Why do we love music?
We all know how beneficial music can be. It can make us happy, calm us down or motivate us. Obviously, this is largely related to our tastes, to a certain education of the ear in relation to the cultural environment, to memories, experiences, but that's not all.
The physical effects
In fact, music has a real physical effect on the body. When we perceive it, its rhythm, tones, and even its words stimulate a number of receptors in our brain. When these brain regions are stimulated, effects occur in the body immediately. This is why music has the power to raise or lower blood pressure, influence heart rate, reduce stress, or even anxiety. It is these physical effects that contribute to the states that music can put us in.

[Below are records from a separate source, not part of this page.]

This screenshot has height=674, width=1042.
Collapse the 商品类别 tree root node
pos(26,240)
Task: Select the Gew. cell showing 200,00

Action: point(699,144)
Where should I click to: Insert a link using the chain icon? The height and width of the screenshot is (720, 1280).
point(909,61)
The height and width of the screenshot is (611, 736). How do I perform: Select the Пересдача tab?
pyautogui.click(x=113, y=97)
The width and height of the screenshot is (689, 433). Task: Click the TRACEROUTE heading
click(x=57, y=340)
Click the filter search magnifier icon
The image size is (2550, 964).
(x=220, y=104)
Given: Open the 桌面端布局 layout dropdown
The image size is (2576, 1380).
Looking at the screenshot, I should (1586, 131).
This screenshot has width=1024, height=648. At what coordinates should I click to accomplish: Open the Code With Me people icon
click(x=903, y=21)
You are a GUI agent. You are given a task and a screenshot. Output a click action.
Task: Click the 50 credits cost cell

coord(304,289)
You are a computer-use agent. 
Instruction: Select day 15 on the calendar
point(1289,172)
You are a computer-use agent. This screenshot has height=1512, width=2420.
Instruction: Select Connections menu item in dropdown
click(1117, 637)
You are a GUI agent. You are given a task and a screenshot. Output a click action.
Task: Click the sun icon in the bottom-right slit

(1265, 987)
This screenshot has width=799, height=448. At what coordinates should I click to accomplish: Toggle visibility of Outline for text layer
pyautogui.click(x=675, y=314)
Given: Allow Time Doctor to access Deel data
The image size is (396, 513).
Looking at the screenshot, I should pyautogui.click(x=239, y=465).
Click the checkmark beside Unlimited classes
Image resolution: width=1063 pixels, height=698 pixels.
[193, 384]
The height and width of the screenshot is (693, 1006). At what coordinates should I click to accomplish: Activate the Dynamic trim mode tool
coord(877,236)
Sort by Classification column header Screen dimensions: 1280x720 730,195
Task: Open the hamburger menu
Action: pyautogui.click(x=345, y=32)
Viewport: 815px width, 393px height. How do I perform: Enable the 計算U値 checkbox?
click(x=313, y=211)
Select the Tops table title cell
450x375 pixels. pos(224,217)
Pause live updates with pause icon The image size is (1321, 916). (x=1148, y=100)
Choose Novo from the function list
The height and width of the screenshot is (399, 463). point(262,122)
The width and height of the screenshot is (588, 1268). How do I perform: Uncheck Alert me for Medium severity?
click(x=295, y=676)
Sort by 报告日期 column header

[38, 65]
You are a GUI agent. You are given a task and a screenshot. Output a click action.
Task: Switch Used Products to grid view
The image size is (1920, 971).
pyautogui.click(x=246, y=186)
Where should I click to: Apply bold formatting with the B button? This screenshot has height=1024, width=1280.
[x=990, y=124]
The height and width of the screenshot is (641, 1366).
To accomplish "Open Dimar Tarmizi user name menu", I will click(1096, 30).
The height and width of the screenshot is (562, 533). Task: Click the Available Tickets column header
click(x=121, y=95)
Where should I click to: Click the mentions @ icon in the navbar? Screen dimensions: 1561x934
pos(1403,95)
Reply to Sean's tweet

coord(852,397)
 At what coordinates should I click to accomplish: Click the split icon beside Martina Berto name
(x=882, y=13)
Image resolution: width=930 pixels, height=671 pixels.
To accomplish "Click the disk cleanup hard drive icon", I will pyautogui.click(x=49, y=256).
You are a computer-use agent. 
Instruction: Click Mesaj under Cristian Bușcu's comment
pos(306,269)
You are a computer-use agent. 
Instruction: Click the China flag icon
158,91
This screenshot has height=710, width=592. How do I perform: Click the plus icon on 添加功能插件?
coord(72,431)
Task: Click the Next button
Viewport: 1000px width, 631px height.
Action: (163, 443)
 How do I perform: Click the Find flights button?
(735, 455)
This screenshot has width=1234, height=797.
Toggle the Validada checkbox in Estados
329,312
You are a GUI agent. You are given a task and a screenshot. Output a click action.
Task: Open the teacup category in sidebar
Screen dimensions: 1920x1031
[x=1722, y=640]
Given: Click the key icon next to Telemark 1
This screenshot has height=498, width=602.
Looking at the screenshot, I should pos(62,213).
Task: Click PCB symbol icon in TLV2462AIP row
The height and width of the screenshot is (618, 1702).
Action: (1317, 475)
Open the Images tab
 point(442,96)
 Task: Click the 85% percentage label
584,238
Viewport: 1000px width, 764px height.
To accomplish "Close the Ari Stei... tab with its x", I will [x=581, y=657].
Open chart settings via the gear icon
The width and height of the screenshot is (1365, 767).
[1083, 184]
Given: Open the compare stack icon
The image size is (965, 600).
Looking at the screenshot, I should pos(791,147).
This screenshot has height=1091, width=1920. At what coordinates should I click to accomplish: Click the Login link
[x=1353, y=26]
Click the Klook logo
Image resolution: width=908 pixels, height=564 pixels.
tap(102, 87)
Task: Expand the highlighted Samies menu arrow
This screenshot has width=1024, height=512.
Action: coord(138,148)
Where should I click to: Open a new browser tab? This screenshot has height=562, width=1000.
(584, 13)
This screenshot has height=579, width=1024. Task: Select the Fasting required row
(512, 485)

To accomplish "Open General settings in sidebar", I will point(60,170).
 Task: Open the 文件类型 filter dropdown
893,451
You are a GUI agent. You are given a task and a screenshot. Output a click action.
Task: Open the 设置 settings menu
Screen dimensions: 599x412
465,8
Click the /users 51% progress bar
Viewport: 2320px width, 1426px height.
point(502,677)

Where do the sounds of music come from?
The sounds come from the vibrations of the air according to the movement of such or such objects. It is for this reason that in space there is no sound, because there is no air.
The air vibrations eventually reach our eardrum, which in turn begins to vibrate. The vibrations are then transformed into electrical signals that go directly to the brain. This is when our body starts to produce dopamine, if we like what we hear.
The pleasure of music
According to the sensations we feel, the body will produce various very precise molecules, which will all act in a different way on the brain. Among these molecules, we find the molecules of emotions. When we find ourselves in situations where the emotions we feel are particularly strong, it is often because these emotional molecules, such as oxytocin, adrenalin, serotonin or dopamine, arrive in the brain. Each of these molecules has a different influence on behavior.
For example, oxytocin is known to make people more sociable and friendly. Adrenaline, on the other hand, gives energy by boosting the heart rate during stressful moments. Dopamine comes after a moment of pleasure or euphoria, it is produced especially when listening to music.
It is thus this dopamine which will reward us with this feeling of pleasure, sometimes euphoric, following the listening of a music we appreciate.
Nevertheless, this molecule can, in certain cases, cause a certain degree of addiction. Indeed, the brain is ready to do anything to find this feeling of pleasure. Studies were conducted in the 1940s on rats. They had the possibility to press a switch that stimulated their dopamine level. It was quickly discovered that they were ready to do anything to press this famous switch, even to cross an electrified floor. The brain becomes addicted to these sources of dopamine that can be music. But what is particularly interesting about music is that it is impossible to overdose on it.